### [WORK TO BE COMPLETED]
Only the lines from the one with "Where should I click to: Toggle" through the end of the data below belong in the answer, restated word for word, pictures excluded.

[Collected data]
○ ○ ○ ○
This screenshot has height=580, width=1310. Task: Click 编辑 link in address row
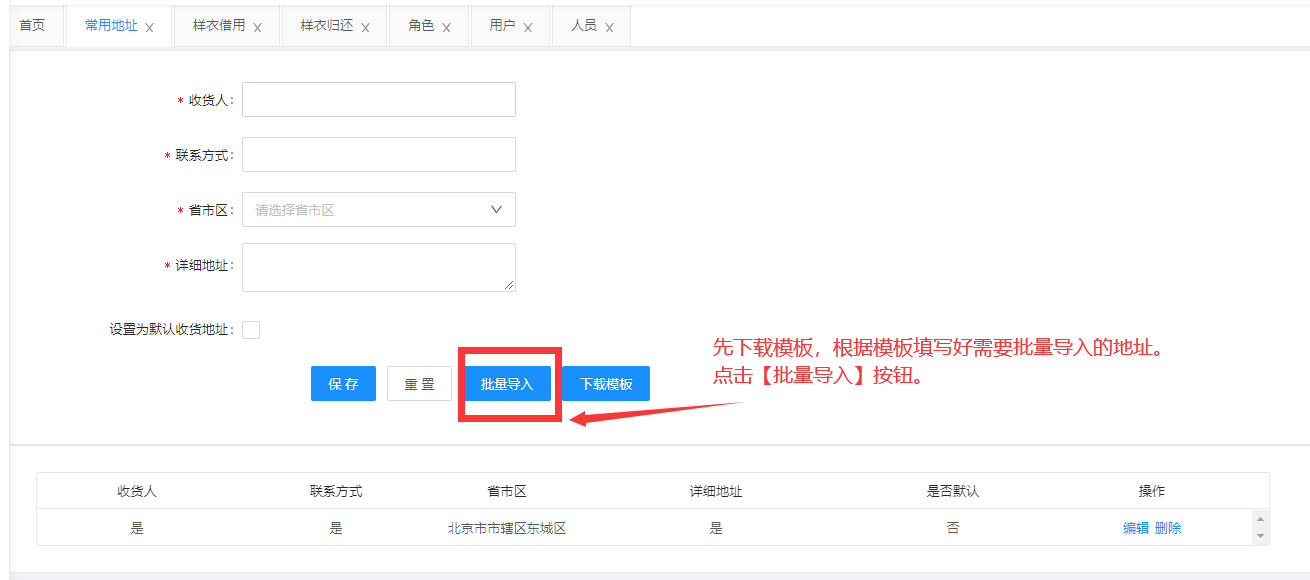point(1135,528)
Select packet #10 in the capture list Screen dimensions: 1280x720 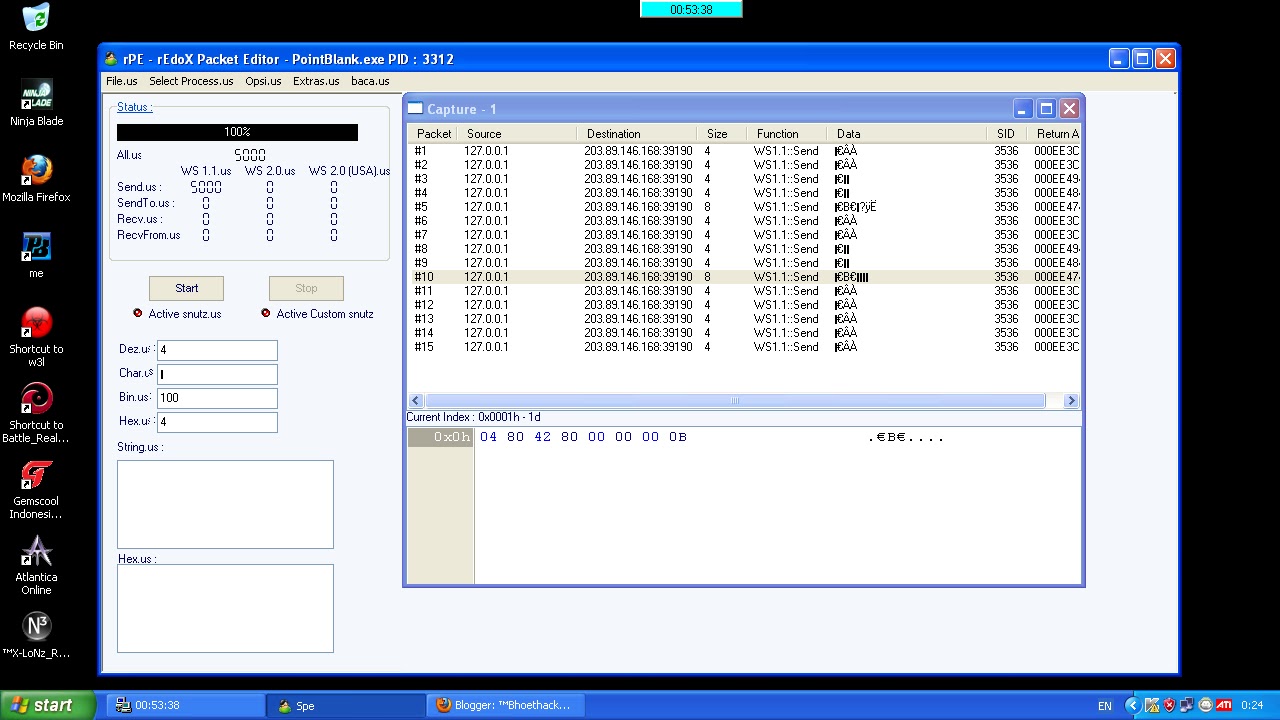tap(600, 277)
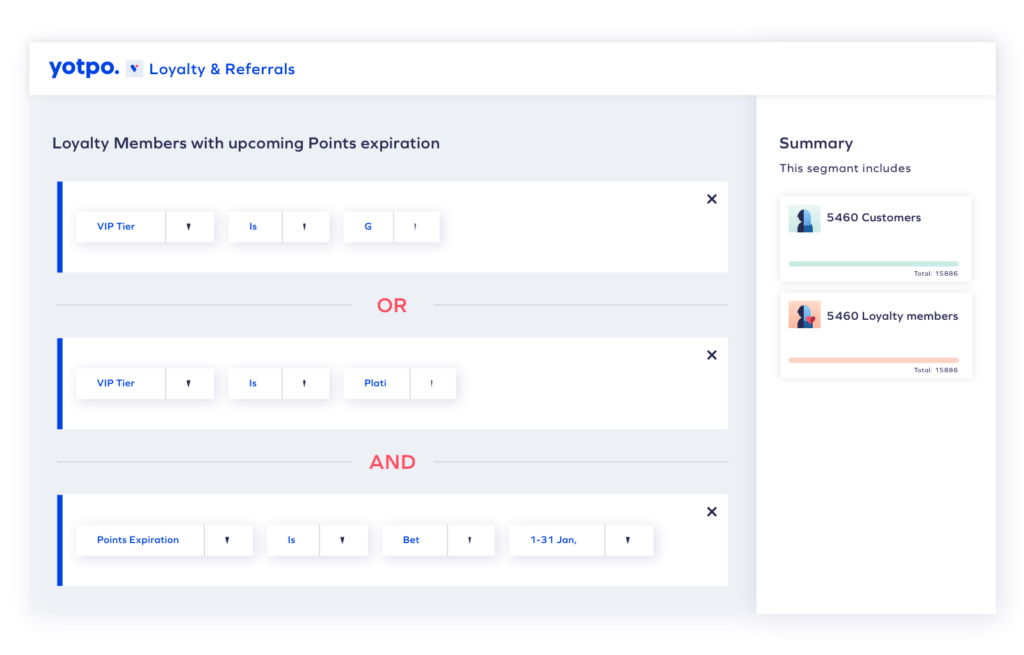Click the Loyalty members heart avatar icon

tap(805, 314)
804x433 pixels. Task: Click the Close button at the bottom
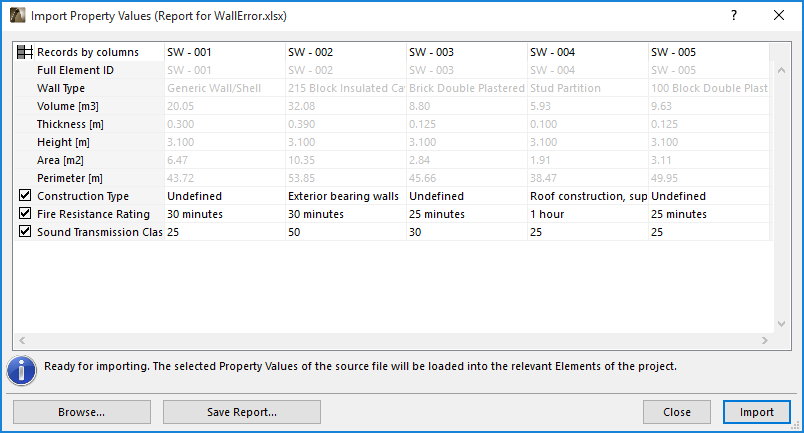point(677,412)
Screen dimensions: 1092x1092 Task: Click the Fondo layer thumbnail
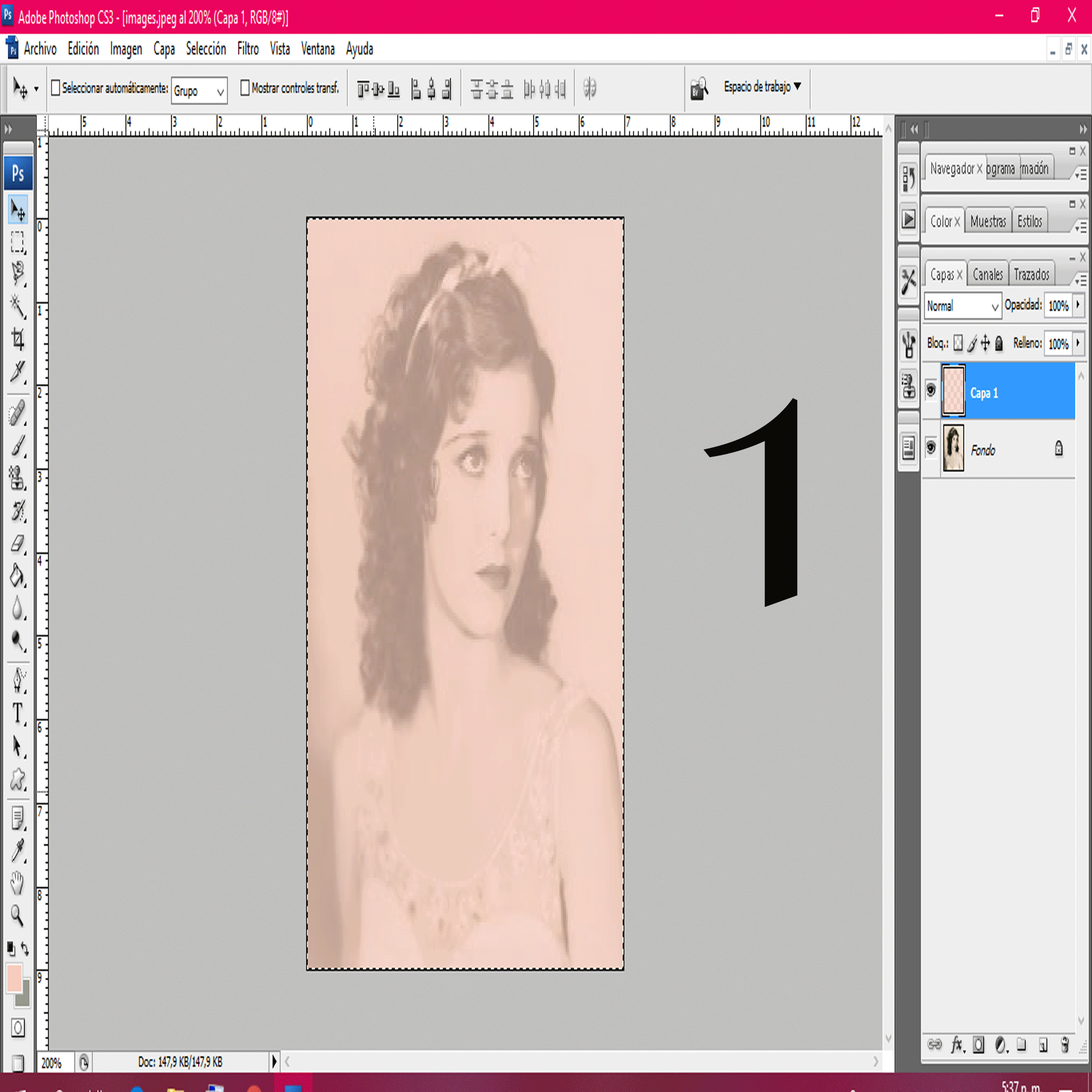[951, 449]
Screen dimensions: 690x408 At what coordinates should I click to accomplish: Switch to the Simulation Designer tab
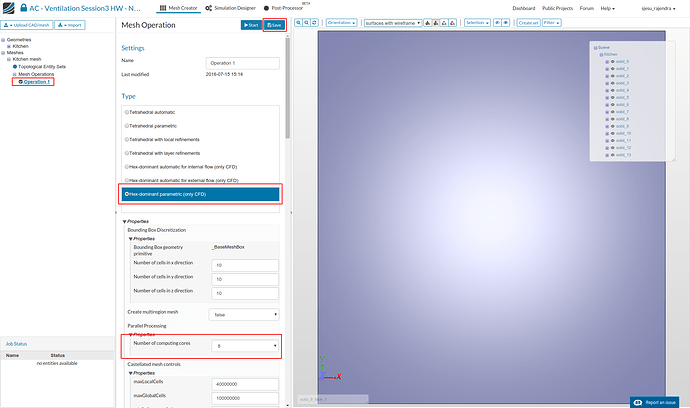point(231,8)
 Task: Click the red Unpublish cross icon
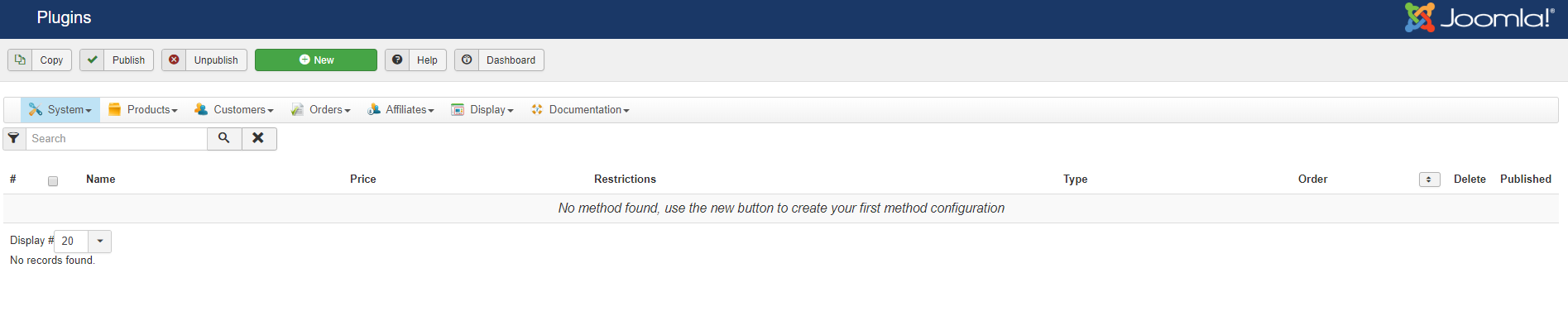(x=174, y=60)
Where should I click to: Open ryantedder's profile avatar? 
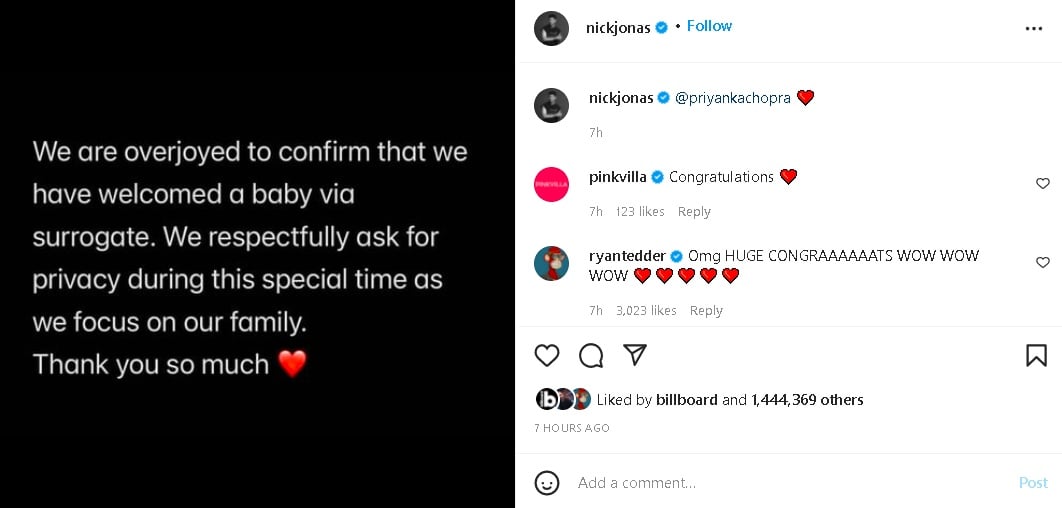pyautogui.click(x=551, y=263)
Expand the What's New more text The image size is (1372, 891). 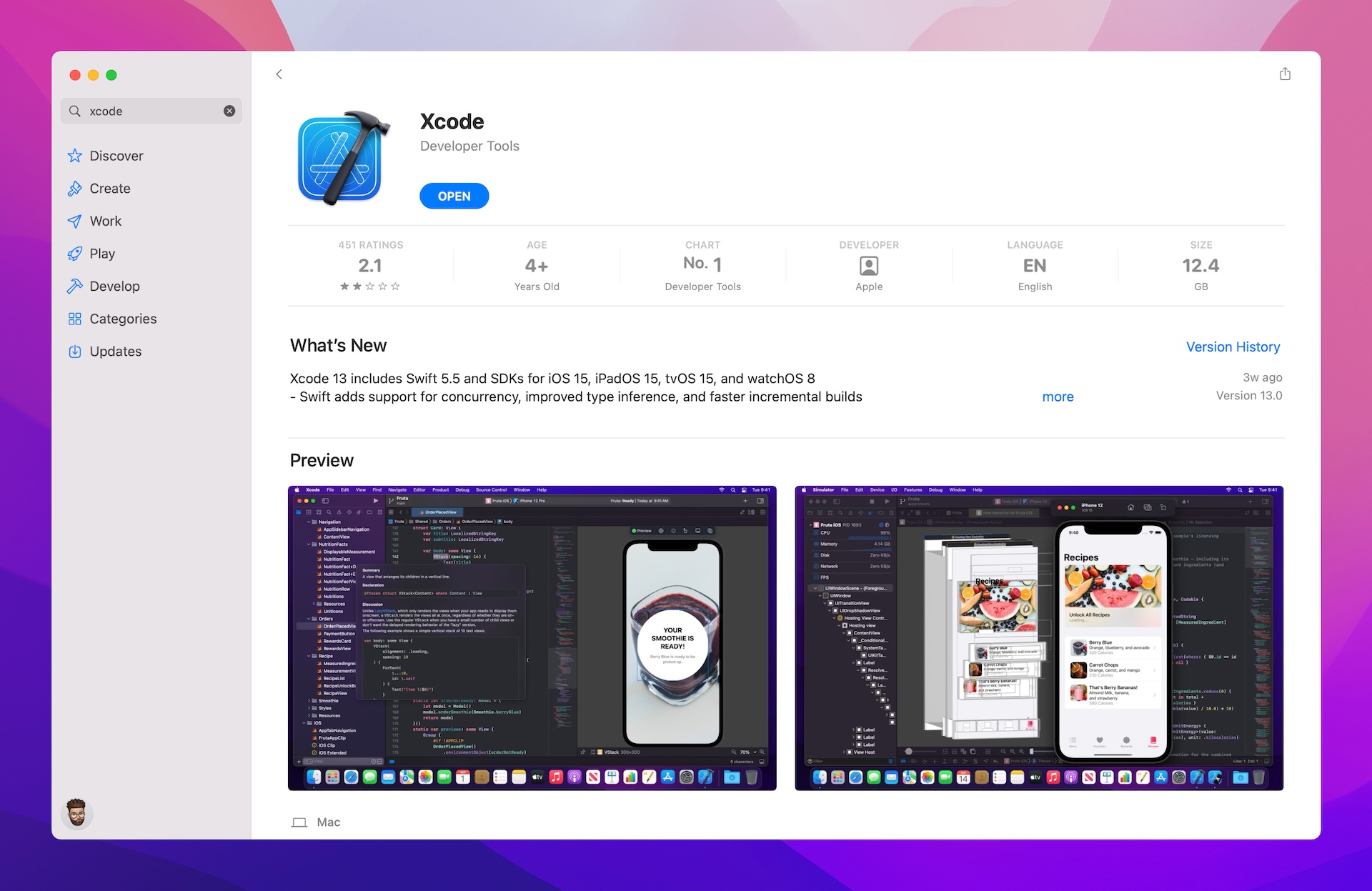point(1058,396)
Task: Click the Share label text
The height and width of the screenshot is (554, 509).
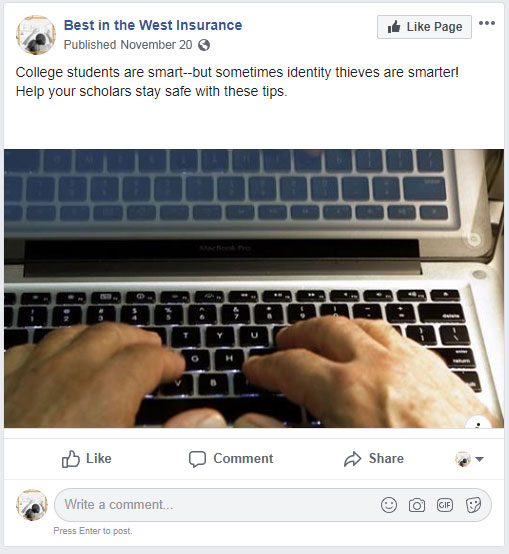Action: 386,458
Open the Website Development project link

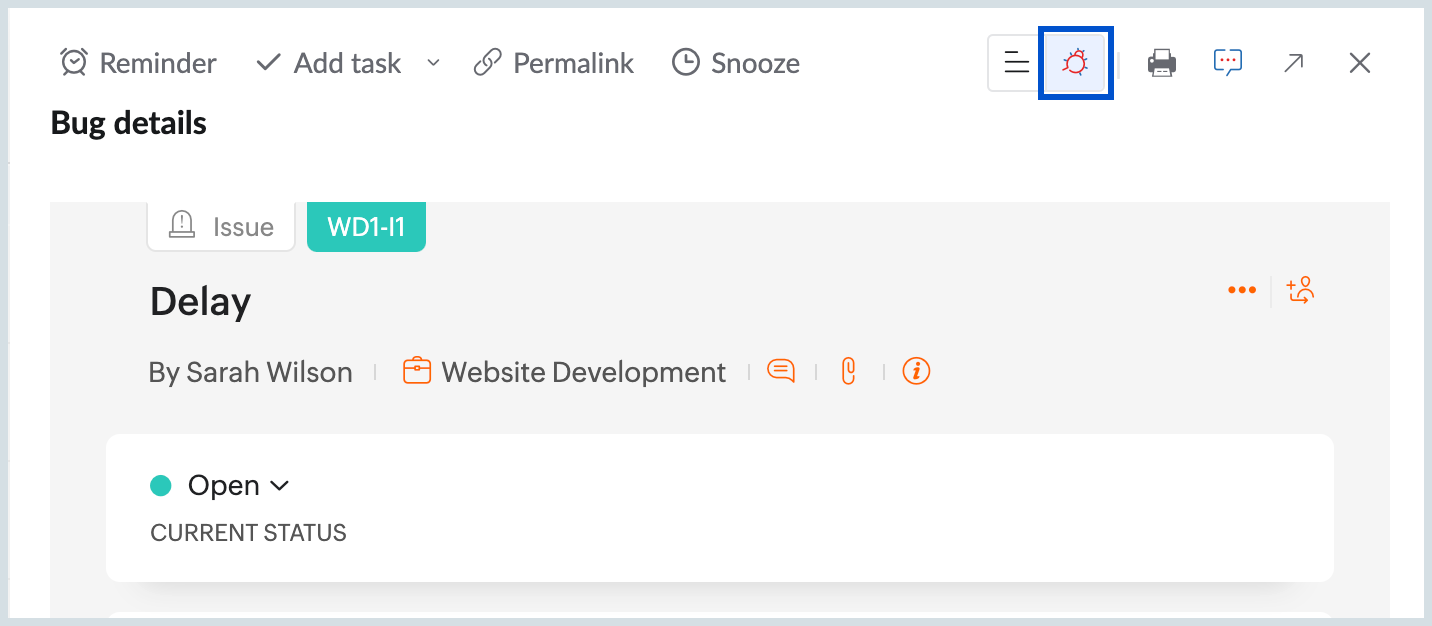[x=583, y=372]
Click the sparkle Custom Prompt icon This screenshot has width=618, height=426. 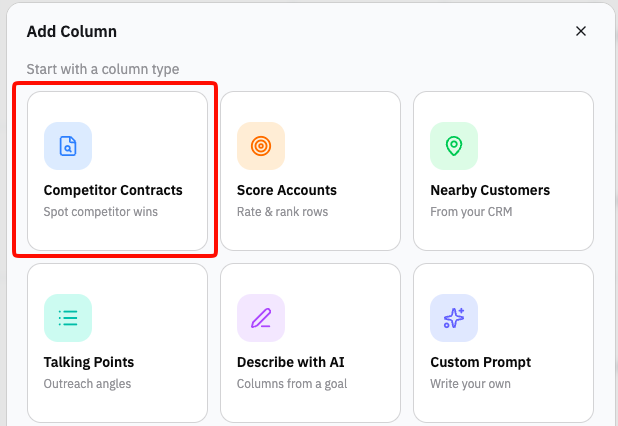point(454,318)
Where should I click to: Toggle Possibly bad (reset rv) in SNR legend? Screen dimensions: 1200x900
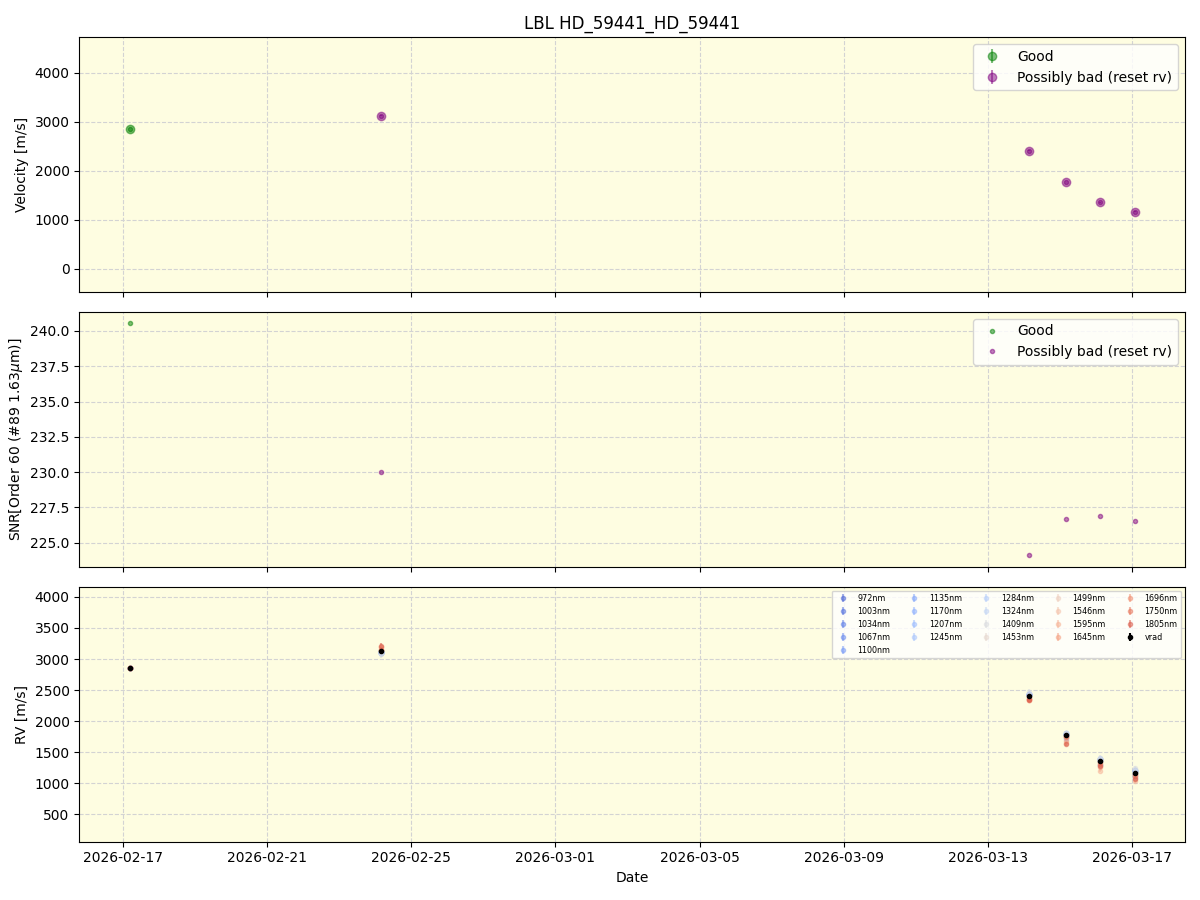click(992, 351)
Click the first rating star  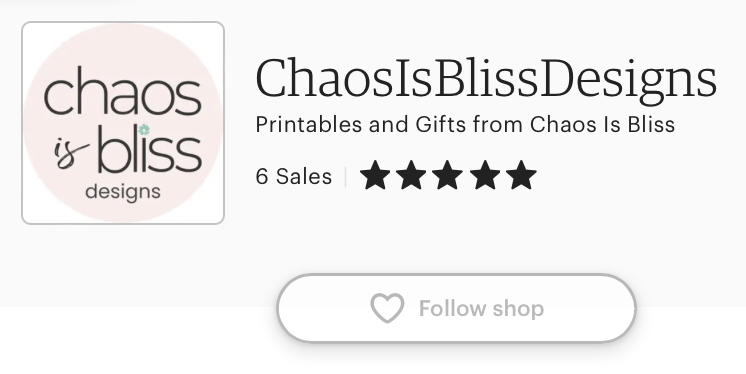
○ ○ ○ ○
### [WRITTEN REPLY]
Where should I click to: Toggle Possibly bad (reset rv) in SNR legend? Screen dimensions: 1200x900
click(992, 351)
Click the first rating star  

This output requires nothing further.